Of Mosley’s first album, most songs are only a few months old. They’re still going through a period of adolescence even if many came out with ease. “Mr. Smith” was written in dedication to a friend who died in December. After it was released, it opened a floodgate of emotional and psychedelic material.
“One of them, ‘Relocation,’ is like an opus,” he describes, “because it starts here and winds up in a place completely different. It starts really mellow and melodic and ends up psychedelic. It’s like 10 minutes long, and upward of 15 minutes live. That one was difficult and had to work itself out.”
While Mosley’s work is rooted in hard-hitting punk rock, he describes a much more mellow show than what some might envision. “When you hear ‘acoustic set,’ people think of folk songs,” he says. “And there’s a little folksiness in there and country-punk, almost, but the attitude is punk. Anything could happen.”
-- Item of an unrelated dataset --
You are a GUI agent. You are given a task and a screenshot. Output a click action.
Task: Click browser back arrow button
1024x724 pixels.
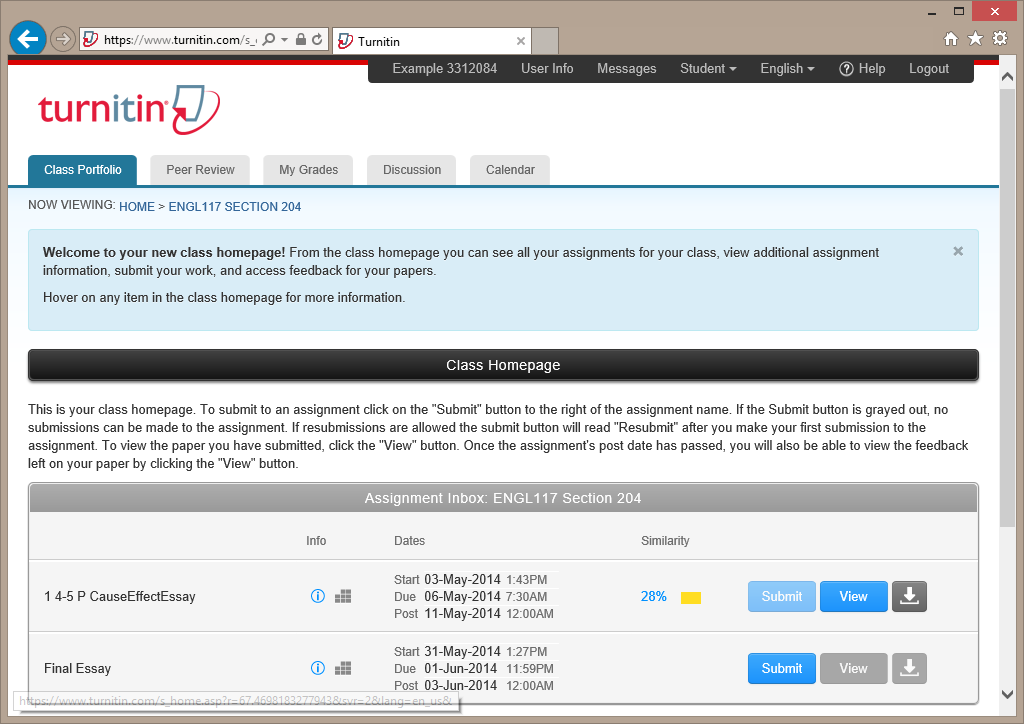click(x=27, y=39)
Like a weather report, Mosley likes to give predictions of his set. “This one’s going to be a little down but around 11:45, we’ll pick back up with some raise and hope,” Mosely notes with a laugh. “We tell everybody when we play them that they are ‘maybies’: This one’s walking, this one’s just crawling and this one’s crowning. And they go over really well.”
He also likes to keep his shows casual and remain at the audience’s level. In fact, he’ll stop in the middle of a song and chat with listeners. It all stems from a seemingly unlikely place for a performer of 35-plus years.
“I’m so stricken with stage fright I have to tell everybody at the gig,” he divulges. “I’ll literally be shaking because I’m not drinking and stuff to calm my nerves. It turns out, I think, I play way better when I’m not drinking. What we do is tear down that wall between audience and performer for one big love fest.”
Mosley thinks his fear stems from childhood. When he was about 8 years old, he found out he was adopted. It made him angry at the time, he says, but on the other hand he always knew something felt different.
“I felt like an outcast—and super shy,” he continues. “I had a super protective mom, so I was kind of coddled and protected. I had a couple of friends around my block, but, outside of that, I couldn’t talk to anybody. And girls? Forget about it. . . . Even now, if I like somebody, I’m totally awkward.”
To have the ability to overcome his anxiety without drinking or self-medicating is a great personal achievement for Mosley. Even while thriving in the world of punk rock, he struggled with being an outcast among outcasts. After parting ways with Faith No More, he said there was an unfair image portrayed to the world—one full of erratic and destructive behavior.
“I’m totally capable of all that stuff,” he quips. “But the details and facts were off. . . . I’ve learned how to redirect that energy, shut everyone out and go into a zone.”
Mosley grew up playing classical piano and keyboard. Music has always been a safe haven of sorts. He melts back into a memory or his center—a healthy addiction he’s rediscovered.
“I’m an escapist,” he adds. “I’ve been known to self-medicate, but music is something I always come back to. I don’t need anything else, it just takes me somewhere where everything is alright.”